This patient presented with persistent pain her previous dentist was unable to diagnose.
Looking at the contact points between the upper and lower teeth, it was apparent that there were non- ideal forces on the bottom back tooth. In addition, the tooth in front of it had a very large metal filling with signs of leaking.
When both molars were tested for cracks, the very back tooth showed symptoms consistent with a significant crack, which indicated that the very back tooth was most likely the one causing the patient’s pain. In cases like this, the cracks are rarely due to one catastrophic or traumatic event, but rather due to non-ideal or excessive forces placed on the tooth numerous times over the course of years. These non-ideal or excessive forces can be generated by an imperfect bite and-or by clenching and grinding.

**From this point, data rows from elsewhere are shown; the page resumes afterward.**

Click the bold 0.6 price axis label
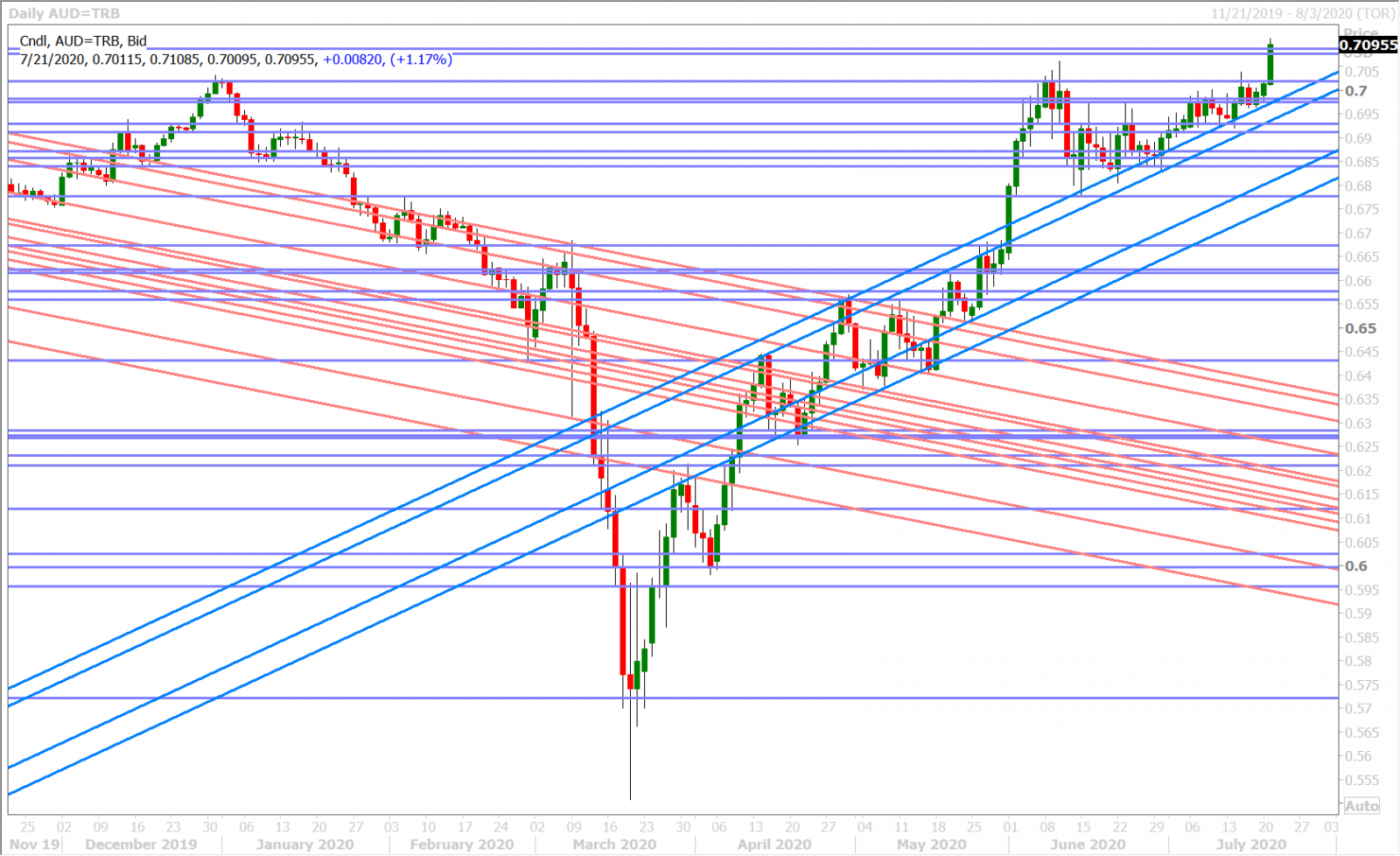 click(1356, 566)
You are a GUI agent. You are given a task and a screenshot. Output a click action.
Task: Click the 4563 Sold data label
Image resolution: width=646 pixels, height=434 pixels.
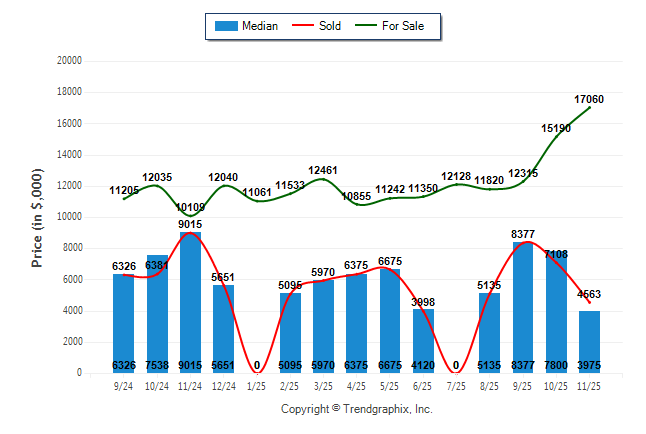tap(589, 294)
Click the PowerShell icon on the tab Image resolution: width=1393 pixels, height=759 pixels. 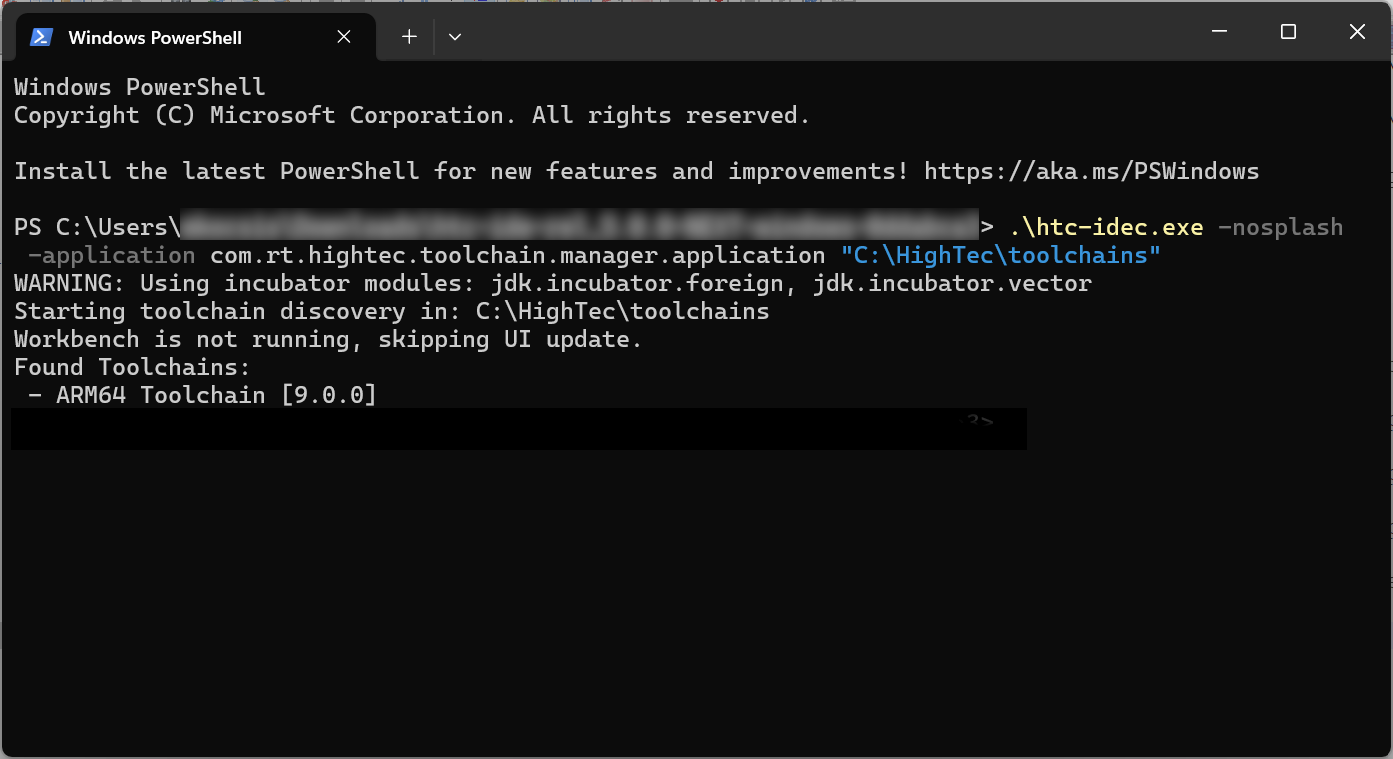pos(40,36)

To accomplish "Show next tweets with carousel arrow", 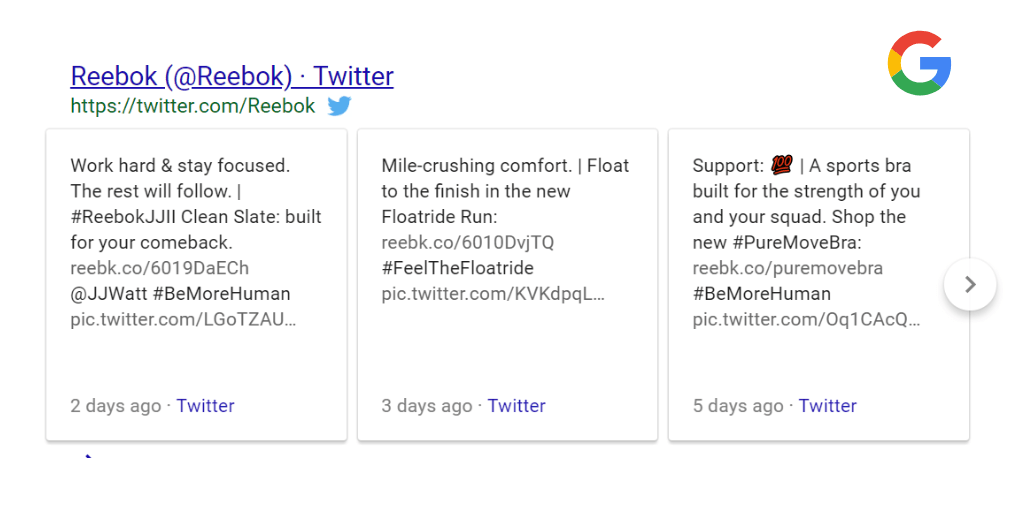I will point(970,284).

Dr. Gray discussed treatment options and possible outcomes with the patient and she decided to place crowns on both teeth. When the cracked tooth was prepared for a crown, the crack at the back side of the tooth was still visible. Sometimes it is not possible to remove all the cracked tooth structure as part of a crown preparation.
Following placement of the temporary crowns, the patient experienced complete relief from her symptoms. This gave us a high degree of confidence that we had provided the correct treatment and that the problem was not related to infection or nerve irritation. It also gave us confidence that the crack in the tooth was small enough so that placement of a crown could effectively hold the tooth together.
Once a tooth becomes symptomatic (hurts) due to a crack, the long-term prognosis becomes guarded. For this reason, we prefer to treat cracked teeth before they become painful and before they break. When a tooth breaks, it may break in a way we can repair, or it may break in such a way that it cannot be repaired.
This patient will probably enjoy a pain-free tooth for many years to come, but eventually, the cracked tooth structure under the crown may still propagate (albeit slowly) and cause problems sometime in the future.
Additional damage to these teeth, and the other teeth in the mouth, can be reduced by an analysis of the bite and slight reshaping of the teeth to reduce or eliminate non-ideal contact points and forces.
The good news, in this case, is that we’ve bought the patient time with conservative and effective treatment. Typically, the last resort for restoring a tooth is an extraction and implant, and the longer we can delay implant treatment, the better.